Kimberly smiled sheepishly. “It’s just that he’s ...” Del stepped into view in the doorway behind her. “... right here. I’m sorry Ian. I should have buzzed down first, but you don’t always answer.”

“It’s all right,” Wicker said, winking at her. “You can make it up to me later.”

Kimberly arched her eyebrows and shook her head teasingly, then departed, leaving Del alone in the hall.

“So is it okay if I come in?” Del asked.

Wicker leaned back in his chair, stroking his chin with one hand while drumming the fingers of his other on the desk. He stared at Del for an uncomfortable thirty seconds before finally responding.

“You know, if I had wanted to talk to you, I would have answered your calls.”

“Look, I’m sorry.” Del took a tentative step into the office.

“Sorry? For which? Firing me, or everything else?”

“I’m just sorry the way things ended.”

“Yeah. Aren’t we all.”

“No, I really am. I didn’t even mean to do it. It just came out. And then I was too much of a chickenshit to call and apologize.”

“That’s touching. Did you know I got a written warning from the Players Association last summer? Or that I couldn’t get any clients because my name somehow got leaked out of the grand jury testimony and there were rumors I’d lose my license? Or that two of the ones I did have switched away, allegedly for other reasons, but I have my doubts? Or that—”

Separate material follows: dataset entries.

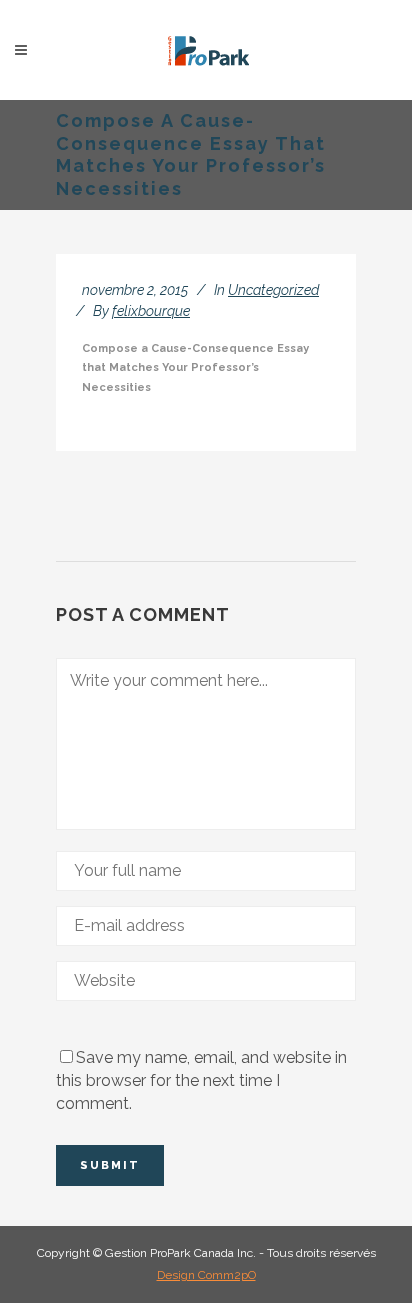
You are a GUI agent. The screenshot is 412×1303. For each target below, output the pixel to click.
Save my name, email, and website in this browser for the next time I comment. (201, 1080)
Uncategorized (273, 290)
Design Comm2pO (206, 1275)
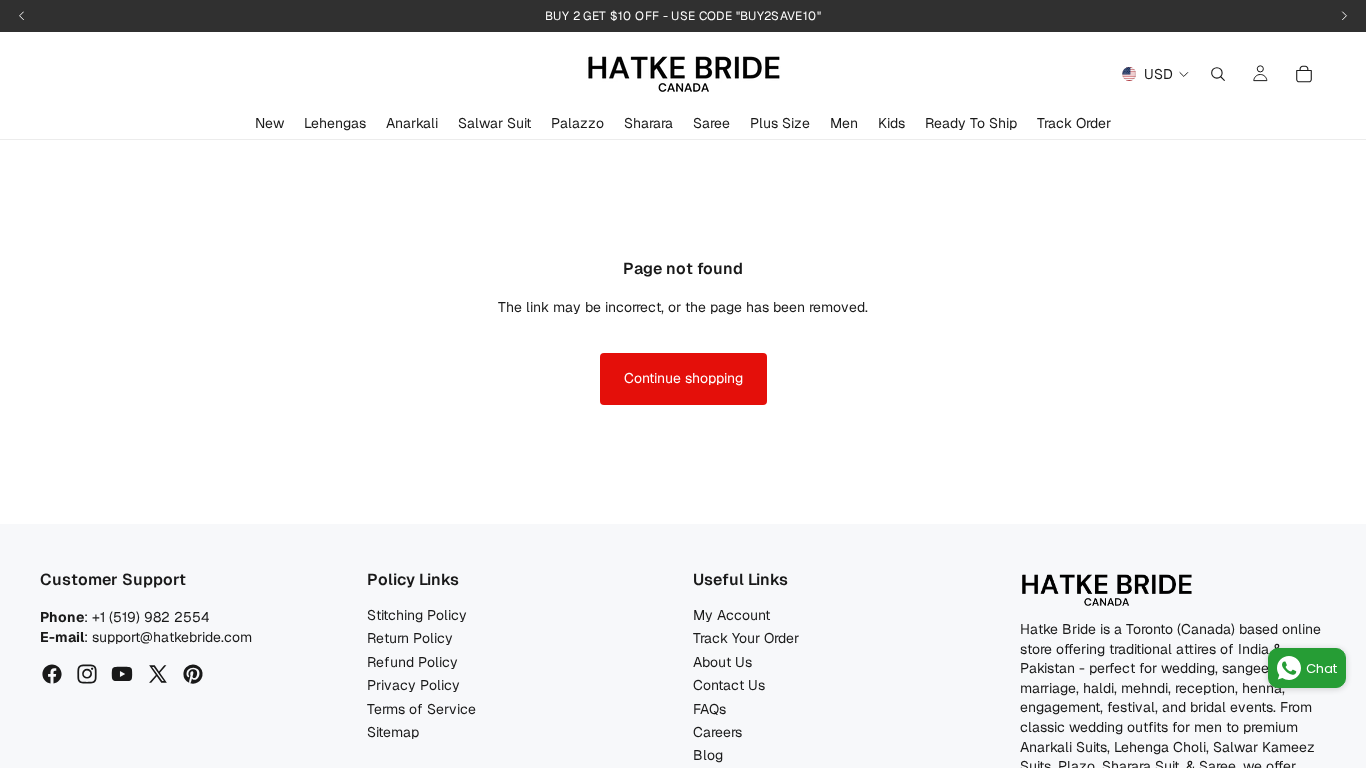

“I didn’t bring your name up.”

“Sure you didn’t.”

“No. Honest. They asked me about you. I was almost out the door and he suddenly asks about you. He said they found your name in Jesus’ stuff. And he asked something like, didn’t you introduce me to Jesus.”

“And what did you say?”

“What could I say? I was under oath. Obviously they knew it all already. If I’d denied it I could have gotten indicted.”

“There’s always enough room to fudge to avoid selling a guy out. If you want to.”

“Me lying wouldn’t have helped you. It would probably have made it look worse.”

He was right, but that wasn’t a point Wicker was prepared to acknowledge. Not so readily, anyway, after months of picturing Del singing like a lark in the witness box.

“Jesus is the one who sold you out,” Del said. “And me, really, which, I mean, it’s my fault for being involved in the first place, but, you know, why’d he ask for the money? I gave him a thousand bucks.”

Wicker winced and held his hand up. “Would you shut the door, at least?” he asked in a low voice. When it was closed he said, “Use some common sense. No one needs to know any of this. God, I hope you didn’t offer that part up.”

“Of course not.”

“Well, don’t assume it’s safe to talk about it here, either. I’m not sure how many of these people I really trust.”

“Sorry.”

Del spun Josh’s chair around so it faced Wicker’s desk. When Wicker didn’t object he sat down in it. “I need your help.”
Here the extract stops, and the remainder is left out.